As the Supreme Court recently emphasized in Ledbetter, Title VII's procedural framework-including the 180-day charging period-must be respected. 127 S.Ct. at 2170-72. Indeed, “strict adherence to the procedural requirements specified by the legislature is the best guarantee of evenhanded administration of the law.” Id. at 2171 (internal quotation marks omitted). In this context, we note our decision does nothing to undermine Congress's careful calibration of Title VII's procedures.3 Carter's October 25, 2004 questionnaire-along with the undisputed fact that the alleged discrimination occurred on July 6, 2004-fulfills the requirement of a filing within 180 days of the alleged discrimination. Accordingly, we reverse the district court's dismissal of Carter's complaint.

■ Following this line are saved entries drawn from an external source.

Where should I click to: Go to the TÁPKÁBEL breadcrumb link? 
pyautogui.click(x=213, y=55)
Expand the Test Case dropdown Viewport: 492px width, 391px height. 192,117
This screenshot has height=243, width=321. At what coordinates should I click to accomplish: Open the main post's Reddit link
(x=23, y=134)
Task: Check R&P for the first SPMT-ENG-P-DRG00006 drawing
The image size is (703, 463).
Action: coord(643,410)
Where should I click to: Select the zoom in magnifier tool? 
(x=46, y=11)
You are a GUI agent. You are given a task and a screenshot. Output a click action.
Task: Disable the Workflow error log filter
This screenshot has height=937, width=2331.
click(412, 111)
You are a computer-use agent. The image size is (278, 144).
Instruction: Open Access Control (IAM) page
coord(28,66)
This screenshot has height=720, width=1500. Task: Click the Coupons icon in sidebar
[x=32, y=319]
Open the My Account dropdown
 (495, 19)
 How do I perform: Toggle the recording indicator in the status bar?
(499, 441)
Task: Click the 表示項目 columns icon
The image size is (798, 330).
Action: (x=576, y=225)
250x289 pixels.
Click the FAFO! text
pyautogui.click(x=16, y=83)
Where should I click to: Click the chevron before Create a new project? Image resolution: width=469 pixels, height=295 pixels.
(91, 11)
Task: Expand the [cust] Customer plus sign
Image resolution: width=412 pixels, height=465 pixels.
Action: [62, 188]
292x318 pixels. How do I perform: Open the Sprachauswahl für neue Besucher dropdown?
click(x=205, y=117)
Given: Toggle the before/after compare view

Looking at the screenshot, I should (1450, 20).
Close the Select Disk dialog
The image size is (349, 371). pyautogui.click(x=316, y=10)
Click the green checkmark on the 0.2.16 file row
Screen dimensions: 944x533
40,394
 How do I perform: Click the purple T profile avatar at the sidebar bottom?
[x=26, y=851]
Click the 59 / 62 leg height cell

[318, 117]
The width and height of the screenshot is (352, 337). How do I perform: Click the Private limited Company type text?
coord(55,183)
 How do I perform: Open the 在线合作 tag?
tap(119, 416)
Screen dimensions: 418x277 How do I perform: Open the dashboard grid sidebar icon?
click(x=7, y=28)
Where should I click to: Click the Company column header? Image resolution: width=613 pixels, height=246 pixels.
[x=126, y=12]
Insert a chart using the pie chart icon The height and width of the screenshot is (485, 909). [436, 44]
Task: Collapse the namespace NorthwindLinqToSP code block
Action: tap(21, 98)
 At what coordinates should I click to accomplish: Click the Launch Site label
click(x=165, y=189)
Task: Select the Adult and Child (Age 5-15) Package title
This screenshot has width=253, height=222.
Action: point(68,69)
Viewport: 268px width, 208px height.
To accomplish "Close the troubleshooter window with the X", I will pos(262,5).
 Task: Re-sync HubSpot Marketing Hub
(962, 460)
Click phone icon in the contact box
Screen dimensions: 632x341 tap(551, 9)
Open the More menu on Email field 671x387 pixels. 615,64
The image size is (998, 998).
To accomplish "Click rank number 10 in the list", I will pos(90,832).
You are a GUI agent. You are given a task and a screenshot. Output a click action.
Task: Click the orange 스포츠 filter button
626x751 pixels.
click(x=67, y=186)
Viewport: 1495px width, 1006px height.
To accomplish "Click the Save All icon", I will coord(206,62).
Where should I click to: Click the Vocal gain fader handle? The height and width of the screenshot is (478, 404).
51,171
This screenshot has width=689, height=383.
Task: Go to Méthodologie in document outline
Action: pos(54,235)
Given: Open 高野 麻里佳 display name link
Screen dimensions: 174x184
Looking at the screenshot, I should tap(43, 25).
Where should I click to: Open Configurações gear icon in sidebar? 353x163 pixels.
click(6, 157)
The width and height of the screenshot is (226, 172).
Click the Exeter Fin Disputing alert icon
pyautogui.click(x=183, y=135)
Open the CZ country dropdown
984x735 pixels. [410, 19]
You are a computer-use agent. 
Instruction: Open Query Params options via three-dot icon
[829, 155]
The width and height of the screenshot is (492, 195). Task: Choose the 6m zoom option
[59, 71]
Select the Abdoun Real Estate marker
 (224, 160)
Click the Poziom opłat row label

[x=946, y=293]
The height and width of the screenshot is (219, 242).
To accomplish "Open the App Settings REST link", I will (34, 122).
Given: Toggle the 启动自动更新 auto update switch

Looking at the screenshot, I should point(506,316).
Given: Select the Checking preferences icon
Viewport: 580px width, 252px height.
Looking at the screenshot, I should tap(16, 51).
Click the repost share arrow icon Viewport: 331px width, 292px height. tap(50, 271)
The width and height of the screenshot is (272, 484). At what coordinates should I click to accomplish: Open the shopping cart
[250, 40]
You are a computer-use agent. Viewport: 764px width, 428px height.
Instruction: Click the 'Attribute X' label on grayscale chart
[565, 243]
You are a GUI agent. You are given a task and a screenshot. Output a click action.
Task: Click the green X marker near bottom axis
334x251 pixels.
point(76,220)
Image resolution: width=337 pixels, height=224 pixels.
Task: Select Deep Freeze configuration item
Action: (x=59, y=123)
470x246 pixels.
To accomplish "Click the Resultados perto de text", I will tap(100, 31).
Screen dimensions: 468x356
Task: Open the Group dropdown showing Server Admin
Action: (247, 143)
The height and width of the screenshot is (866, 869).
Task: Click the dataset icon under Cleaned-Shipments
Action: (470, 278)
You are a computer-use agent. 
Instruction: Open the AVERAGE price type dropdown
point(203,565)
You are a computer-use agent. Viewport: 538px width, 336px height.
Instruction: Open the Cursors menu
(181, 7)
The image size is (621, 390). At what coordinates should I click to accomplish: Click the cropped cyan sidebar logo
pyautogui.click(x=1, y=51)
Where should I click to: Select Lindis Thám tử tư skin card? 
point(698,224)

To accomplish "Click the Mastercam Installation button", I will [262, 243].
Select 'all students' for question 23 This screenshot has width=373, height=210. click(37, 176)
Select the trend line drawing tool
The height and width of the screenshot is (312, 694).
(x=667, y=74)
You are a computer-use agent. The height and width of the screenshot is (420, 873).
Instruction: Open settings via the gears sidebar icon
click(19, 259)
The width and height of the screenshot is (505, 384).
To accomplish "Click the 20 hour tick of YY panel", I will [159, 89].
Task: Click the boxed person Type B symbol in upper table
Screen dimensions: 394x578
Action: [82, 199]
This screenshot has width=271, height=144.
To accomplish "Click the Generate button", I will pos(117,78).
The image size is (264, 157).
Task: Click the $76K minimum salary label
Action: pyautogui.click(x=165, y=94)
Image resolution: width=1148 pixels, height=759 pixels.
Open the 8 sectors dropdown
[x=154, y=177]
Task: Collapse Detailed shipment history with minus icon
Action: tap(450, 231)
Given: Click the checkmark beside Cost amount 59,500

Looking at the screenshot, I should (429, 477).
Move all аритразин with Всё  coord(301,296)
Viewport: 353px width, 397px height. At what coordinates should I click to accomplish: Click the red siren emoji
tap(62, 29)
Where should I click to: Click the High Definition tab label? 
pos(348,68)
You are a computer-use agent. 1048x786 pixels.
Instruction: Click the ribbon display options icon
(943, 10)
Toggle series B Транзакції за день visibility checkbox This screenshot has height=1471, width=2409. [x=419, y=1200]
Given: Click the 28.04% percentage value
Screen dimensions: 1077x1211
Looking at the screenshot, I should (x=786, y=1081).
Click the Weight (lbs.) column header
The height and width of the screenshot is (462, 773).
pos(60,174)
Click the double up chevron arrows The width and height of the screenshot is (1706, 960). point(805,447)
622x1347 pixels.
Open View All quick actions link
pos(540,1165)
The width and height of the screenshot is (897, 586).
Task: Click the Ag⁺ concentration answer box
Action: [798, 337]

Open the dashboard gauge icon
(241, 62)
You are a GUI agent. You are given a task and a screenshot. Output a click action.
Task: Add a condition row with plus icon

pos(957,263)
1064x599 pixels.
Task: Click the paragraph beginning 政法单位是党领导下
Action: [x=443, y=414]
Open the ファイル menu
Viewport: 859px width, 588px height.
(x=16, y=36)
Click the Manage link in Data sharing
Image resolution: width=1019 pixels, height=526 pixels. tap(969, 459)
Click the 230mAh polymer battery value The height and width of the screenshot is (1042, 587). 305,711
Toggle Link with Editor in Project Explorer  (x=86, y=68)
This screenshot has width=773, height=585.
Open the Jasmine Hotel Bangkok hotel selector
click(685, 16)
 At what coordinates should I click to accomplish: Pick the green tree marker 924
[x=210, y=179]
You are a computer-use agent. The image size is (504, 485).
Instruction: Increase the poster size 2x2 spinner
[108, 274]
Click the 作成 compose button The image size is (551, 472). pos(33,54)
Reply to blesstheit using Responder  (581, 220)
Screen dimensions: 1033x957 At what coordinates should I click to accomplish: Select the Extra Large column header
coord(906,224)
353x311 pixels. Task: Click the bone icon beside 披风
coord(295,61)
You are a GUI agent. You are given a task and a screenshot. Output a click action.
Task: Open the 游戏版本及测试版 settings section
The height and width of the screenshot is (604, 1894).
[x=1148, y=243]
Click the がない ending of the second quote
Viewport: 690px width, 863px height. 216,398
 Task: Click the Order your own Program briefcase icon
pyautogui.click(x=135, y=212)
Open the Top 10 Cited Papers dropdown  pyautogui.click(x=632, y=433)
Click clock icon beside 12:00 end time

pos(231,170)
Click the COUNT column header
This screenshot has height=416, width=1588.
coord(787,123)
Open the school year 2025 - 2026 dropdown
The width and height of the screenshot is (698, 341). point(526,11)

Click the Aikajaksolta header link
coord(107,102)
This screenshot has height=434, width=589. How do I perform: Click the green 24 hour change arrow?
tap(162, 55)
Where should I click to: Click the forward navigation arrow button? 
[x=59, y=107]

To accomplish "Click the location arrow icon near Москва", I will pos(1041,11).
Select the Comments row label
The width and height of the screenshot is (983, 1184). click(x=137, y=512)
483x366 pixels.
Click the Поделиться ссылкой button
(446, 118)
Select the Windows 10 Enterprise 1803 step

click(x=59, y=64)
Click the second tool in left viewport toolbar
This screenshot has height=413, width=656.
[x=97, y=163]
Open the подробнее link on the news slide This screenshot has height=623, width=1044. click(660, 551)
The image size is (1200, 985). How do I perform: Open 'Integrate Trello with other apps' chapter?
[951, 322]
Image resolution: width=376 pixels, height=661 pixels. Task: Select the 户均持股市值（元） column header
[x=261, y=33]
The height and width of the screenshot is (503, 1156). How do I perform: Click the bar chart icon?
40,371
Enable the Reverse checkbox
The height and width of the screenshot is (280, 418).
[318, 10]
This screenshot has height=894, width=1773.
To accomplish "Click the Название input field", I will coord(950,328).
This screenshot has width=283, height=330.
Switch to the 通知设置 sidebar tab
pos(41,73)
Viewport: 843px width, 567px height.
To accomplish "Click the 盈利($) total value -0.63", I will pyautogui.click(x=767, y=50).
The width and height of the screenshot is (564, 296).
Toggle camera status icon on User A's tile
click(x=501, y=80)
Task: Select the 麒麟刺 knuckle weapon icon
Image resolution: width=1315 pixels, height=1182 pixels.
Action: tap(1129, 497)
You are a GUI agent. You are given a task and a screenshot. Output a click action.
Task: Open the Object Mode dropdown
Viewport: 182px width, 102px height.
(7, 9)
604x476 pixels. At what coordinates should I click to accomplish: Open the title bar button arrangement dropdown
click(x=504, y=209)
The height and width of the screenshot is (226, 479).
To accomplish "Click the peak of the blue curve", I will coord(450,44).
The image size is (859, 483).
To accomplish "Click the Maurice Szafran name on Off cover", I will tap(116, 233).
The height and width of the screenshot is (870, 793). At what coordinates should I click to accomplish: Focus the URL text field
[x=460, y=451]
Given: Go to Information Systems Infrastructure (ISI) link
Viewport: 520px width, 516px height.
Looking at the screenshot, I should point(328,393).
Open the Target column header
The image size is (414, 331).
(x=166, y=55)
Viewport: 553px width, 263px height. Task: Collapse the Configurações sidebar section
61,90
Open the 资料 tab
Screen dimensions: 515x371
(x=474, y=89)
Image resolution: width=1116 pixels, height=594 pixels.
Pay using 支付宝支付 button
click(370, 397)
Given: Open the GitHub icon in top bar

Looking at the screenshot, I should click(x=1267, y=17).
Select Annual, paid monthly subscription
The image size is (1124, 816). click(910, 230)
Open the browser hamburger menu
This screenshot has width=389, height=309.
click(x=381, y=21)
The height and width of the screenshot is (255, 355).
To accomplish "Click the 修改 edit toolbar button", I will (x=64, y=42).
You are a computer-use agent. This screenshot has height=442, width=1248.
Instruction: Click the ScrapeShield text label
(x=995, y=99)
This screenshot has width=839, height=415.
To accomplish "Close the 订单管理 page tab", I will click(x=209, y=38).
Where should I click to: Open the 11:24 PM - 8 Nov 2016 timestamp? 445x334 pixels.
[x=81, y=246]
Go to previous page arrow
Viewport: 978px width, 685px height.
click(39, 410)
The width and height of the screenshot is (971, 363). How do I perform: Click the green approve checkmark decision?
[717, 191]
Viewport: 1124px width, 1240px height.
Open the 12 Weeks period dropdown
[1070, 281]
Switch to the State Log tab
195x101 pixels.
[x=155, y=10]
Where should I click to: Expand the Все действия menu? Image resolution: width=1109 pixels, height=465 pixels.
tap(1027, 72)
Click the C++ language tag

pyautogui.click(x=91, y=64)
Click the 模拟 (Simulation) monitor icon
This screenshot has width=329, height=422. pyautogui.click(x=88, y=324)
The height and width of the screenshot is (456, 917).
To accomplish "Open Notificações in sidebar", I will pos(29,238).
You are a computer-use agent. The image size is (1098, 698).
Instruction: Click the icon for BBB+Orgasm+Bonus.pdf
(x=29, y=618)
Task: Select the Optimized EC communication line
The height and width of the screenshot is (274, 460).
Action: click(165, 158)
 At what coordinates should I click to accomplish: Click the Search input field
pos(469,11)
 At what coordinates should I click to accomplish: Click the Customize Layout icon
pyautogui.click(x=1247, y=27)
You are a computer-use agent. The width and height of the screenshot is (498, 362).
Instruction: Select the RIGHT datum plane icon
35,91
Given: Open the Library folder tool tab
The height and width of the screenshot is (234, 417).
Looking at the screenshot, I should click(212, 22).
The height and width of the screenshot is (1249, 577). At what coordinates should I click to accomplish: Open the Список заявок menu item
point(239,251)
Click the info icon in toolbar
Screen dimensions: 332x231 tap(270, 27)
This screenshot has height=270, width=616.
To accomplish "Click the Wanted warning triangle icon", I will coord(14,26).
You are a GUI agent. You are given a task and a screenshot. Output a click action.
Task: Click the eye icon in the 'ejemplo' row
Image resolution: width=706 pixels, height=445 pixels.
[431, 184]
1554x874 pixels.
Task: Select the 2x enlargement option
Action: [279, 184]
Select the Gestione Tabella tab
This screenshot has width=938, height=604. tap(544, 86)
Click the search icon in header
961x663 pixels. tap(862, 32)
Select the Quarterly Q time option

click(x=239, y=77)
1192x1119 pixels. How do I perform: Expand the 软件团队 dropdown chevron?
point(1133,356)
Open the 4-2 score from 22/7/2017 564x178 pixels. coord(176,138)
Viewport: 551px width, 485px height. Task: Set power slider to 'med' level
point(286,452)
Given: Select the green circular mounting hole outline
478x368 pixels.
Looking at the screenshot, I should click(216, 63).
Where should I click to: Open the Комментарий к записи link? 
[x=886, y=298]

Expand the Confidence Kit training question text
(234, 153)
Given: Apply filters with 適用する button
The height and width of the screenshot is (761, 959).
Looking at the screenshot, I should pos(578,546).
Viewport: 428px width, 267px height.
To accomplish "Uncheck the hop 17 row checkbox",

We reverse the district court's order granting WMATA's motion to dismiss and remand for further proceedings consistent with this opinion.
1. Aside from the argument that Carter's charge was untimely, WMATA does not attack the sufficiency of the October 25, 2004 questionnaire.
2. Because the district court held Carter's questionnaire was untimely, Carter argued-as an apparent afterthought-that the equitable tolling doctrine should excuse any untimeliness. We conclude this argument was improperly raised because Carter first raised it in her motion for reconsideration, despite the fact that reconsideration is only appropriate when “the moving party shows new facts or clear errors of law which compel the court to change its prior position.” Nat'l Ctr. for Mfg. Sci. v. Dep't of Def., 199 F.3d 507, 511 (D.C.Cir.2000); see also Caisse Nationale de Credit Agricole v. CBI Indus., Inc., 90 F.3d 1264, 1270 (7th Cir.1996) (“Reconsideration is not an appropriate forum for rehashing previously rejected arguments or arguing matters that could have been heard during the pendency of the previous motion.”). Carter's equitable tolling argument demonstrated neither “new facts” nor “clear errors of law.” Accordingly, she did not properly raise-and we do not reach the merits of-this argument.
3. Our holding does not rest on the relation-back doctrine delineated in 29 C.F.R. § 1601.12, which applies in relatively narrow circumstances.
Opinion for the court filed by Circuit Judge BROWN.